What is needed:
Your output should be the entries below, exact in every detail.

[Stored items]
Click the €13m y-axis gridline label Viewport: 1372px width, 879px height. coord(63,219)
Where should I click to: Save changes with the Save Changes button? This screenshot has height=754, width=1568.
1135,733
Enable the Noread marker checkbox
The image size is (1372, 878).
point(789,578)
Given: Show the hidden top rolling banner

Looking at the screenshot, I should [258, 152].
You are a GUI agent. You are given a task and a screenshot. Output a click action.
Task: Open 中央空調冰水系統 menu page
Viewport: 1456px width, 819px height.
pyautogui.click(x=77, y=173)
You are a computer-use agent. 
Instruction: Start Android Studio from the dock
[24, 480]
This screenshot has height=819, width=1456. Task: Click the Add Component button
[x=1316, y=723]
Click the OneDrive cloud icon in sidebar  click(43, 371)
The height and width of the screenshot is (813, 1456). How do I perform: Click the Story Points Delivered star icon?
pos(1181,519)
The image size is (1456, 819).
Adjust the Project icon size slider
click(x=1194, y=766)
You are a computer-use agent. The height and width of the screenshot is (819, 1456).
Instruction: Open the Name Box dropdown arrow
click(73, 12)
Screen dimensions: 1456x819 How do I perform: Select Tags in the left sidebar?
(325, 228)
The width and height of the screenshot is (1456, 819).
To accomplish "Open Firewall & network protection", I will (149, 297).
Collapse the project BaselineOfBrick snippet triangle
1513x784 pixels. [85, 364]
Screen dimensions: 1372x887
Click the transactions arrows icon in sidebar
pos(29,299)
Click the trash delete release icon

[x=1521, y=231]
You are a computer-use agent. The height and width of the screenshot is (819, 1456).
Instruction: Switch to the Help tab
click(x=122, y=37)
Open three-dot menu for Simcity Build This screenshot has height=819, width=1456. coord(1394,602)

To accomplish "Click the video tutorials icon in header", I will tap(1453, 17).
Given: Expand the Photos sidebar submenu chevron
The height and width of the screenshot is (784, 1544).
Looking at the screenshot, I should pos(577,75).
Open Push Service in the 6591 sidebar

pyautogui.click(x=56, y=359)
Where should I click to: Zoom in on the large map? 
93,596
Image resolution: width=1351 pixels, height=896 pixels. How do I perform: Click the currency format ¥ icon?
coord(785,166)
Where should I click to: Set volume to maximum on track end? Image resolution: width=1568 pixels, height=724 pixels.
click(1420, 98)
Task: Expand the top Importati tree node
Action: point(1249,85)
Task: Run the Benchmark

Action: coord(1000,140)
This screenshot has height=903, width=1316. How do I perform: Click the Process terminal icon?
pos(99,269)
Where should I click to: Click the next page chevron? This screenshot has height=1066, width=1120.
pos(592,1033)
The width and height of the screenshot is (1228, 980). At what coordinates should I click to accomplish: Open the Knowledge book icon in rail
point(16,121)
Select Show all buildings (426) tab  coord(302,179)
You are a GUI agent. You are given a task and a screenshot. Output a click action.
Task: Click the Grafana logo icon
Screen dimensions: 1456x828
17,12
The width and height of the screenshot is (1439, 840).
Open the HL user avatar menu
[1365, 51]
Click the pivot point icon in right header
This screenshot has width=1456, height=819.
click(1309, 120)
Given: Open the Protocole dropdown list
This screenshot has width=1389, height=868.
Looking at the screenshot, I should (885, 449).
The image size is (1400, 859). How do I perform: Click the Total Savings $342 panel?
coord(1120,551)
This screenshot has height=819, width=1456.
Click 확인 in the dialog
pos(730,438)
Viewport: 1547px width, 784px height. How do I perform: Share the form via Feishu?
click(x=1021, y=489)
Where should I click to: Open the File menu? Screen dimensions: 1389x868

Expected output:
Click the €13m y-axis gridline label Viewport: 1372px width, 879px height. coord(63,219)
Where should I click to: Save changes with the Save Changes button? This screenshot has height=754, width=1568.
1135,733
Enable the Noread marker checkbox
The image size is (1372, 878).
point(789,578)
Given: Show the hidden top rolling banner

Looking at the screenshot, I should [258, 152].
You are a GUI agent. You are given a task and a screenshot. Output a click action.
Task: Open 中央空調冰水系統 menu page
Viewport: 1456px width, 819px height.
pyautogui.click(x=77, y=173)
You are a computer-use agent. 
Instruction: Start Android Studio from the dock
[24, 480]
This screenshot has height=819, width=1456. Task: Click the Add Component button
[x=1316, y=723]
Click the OneDrive cloud icon in sidebar  click(43, 371)
The height and width of the screenshot is (813, 1456). How do I perform: Click the Story Points Delivered star icon?
pos(1181,519)
The image size is (1456, 819).
Adjust the Project icon size slider
click(x=1194, y=766)
You are a computer-use agent. The height and width of the screenshot is (819, 1456).
Instruction: Open the Name Box dropdown arrow
click(73, 12)
Screen dimensions: 1456x819 How do I perform: Select Tags in the left sidebar?
(325, 228)
The width and height of the screenshot is (1456, 819).
To accomplish "Open Firewall & network protection", I will (149, 297).
Collapse the project BaselineOfBrick snippet triangle
1513x784 pixels. [85, 364]
Screen dimensions: 1372x887
Click the transactions arrows icon in sidebar
pos(29,299)
Click the trash delete release icon

[x=1521, y=231]
You are a computer-use agent. The height and width of the screenshot is (819, 1456).
Instruction: Switch to the Help tab
click(x=122, y=37)
Open three-dot menu for Simcity Build This screenshot has height=819, width=1456. coord(1394,602)

To accomplish "Click the video tutorials icon in header", I will tap(1453, 17).
Given: Expand the Photos sidebar submenu chevron
The height and width of the screenshot is (784, 1544).
Looking at the screenshot, I should pos(577,75).
Open Push Service in the 6591 sidebar

pyautogui.click(x=56, y=359)
Where should I click to: Zoom in on the large map? 
93,596
Image resolution: width=1351 pixels, height=896 pixels. How do I perform: Click the currency format ¥ icon?
coord(785,166)
Where should I click to: Set volume to maximum on track end? Image resolution: width=1568 pixels, height=724 pixels.
click(1420, 98)
Task: Expand the top Importati tree node
Action: point(1249,85)
Task: Run the Benchmark

Action: coord(1000,140)
This screenshot has height=903, width=1316. How do I perform: Click the Process terminal icon?
pos(99,269)
Where should I click to: Click the next page chevron? This screenshot has height=1066, width=1120.
pos(592,1033)
The width and height of the screenshot is (1228, 980). At what coordinates should I click to accomplish: Open the Knowledge book icon in rail
point(16,121)
Select Show all buildings (426) tab  coord(302,179)
You are a GUI agent. You are given a task and a screenshot. Output a click action.
Task: Click the Grafana logo icon
Screen dimensions: 1456x828
17,12
The width and height of the screenshot is (1439, 840).
Open the HL user avatar menu
[1365, 51]
Click the pivot point icon in right header
This screenshot has width=1456, height=819.
click(1309, 120)
Given: Open the Protocole dropdown list
This screenshot has width=1389, height=868.
Looking at the screenshot, I should (885, 449).
The image size is (1400, 859). How do I perform: Click the Total Savings $342 panel?
coord(1120,551)
This screenshot has height=819, width=1456.
Click 확인 in the dialog
pos(730,438)
Viewport: 1547px width, 784px height. How do I perform: Share the form via Feishu?
click(x=1021, y=489)
Where should I click to: Open the File menu? Screen dimensions: 1389x868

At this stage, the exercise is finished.